[[ Entries shown open ]]

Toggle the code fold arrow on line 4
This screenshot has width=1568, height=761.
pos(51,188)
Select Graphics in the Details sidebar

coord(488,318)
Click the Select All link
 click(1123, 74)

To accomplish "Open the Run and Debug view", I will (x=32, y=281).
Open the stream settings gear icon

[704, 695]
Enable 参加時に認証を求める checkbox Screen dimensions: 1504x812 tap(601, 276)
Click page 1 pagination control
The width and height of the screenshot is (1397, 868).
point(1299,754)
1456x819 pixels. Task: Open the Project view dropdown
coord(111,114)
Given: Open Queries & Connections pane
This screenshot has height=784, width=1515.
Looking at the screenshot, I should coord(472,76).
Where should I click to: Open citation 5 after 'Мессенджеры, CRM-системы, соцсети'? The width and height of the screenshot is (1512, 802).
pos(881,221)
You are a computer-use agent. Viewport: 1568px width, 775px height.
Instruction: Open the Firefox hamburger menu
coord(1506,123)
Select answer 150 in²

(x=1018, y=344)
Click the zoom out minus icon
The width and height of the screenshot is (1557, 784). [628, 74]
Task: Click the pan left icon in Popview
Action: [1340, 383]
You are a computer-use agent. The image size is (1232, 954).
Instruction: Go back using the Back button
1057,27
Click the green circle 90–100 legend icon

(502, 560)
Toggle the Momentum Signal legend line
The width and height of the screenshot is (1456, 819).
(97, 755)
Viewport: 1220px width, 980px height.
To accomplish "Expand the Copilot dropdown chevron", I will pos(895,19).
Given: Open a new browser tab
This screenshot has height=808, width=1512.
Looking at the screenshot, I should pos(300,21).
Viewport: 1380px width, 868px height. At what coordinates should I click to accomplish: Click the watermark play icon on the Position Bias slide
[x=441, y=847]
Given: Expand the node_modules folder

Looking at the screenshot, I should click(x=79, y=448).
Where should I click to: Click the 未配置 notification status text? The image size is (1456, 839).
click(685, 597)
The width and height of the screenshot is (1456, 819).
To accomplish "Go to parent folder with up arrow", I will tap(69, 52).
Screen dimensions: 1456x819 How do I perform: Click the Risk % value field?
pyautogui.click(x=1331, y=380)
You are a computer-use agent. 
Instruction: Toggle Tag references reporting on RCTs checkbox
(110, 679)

[[ Entries shown closed ]]

→ **Task**: Each line of the material must be restated exactly.

→ **Solution for this task**:
Toggle the code fold arrow on line 4
This screenshot has width=1568, height=761.
pos(51,188)
Select Graphics in the Details sidebar

coord(488,318)
Click the Select All link
 click(1123, 74)

To accomplish "Open the Run and Debug view", I will (x=32, y=281).
Open the stream settings gear icon

[704, 695]
Enable 参加時に認証を求める checkbox Screen dimensions: 1504x812 tap(601, 276)
Click page 1 pagination control
The width and height of the screenshot is (1397, 868).
point(1299,754)
1456x819 pixels. Task: Open the Project view dropdown
coord(111,114)
Given: Open Queries & Connections pane
This screenshot has height=784, width=1515.
Looking at the screenshot, I should coord(472,76).
Where should I click to: Open citation 5 after 'Мессенджеры, CRM-системы, соцсети'? The width and height of the screenshot is (1512, 802).
pos(881,221)
You are a computer-use agent. Viewport: 1568px width, 775px height.
Instruction: Open the Firefox hamburger menu
coord(1506,123)
Select answer 150 in²

(x=1018, y=344)
Click the zoom out minus icon
The width and height of the screenshot is (1557, 784). [628, 74]
Task: Click the pan left icon in Popview
Action: [1340, 383]
You are a computer-use agent. The image size is (1232, 954).
Instruction: Go back using the Back button
1057,27
Click the green circle 90–100 legend icon

(502, 560)
Toggle the Momentum Signal legend line
The width and height of the screenshot is (1456, 819).
(97, 755)
Viewport: 1220px width, 980px height.
To accomplish "Expand the Copilot dropdown chevron", I will pos(895,19).
Given: Open a new browser tab
This screenshot has height=808, width=1512.
Looking at the screenshot, I should pos(300,21).
Viewport: 1380px width, 868px height. At what coordinates should I click to accomplish: Click the watermark play icon on the Position Bias slide
[x=441, y=847]
Given: Expand the node_modules folder

Looking at the screenshot, I should click(x=79, y=448).
Where should I click to: Click the 未配置 notification status text? The image size is (1456, 839).
click(685, 597)
The width and height of the screenshot is (1456, 819).
To accomplish "Go to parent folder with up arrow", I will tap(69, 52).
Screen dimensions: 1456x819 How do I perform: Click the Risk % value field?
pyautogui.click(x=1331, y=380)
You are a computer-use agent. 
Instruction: Toggle Tag references reporting on RCTs checkbox
(110, 679)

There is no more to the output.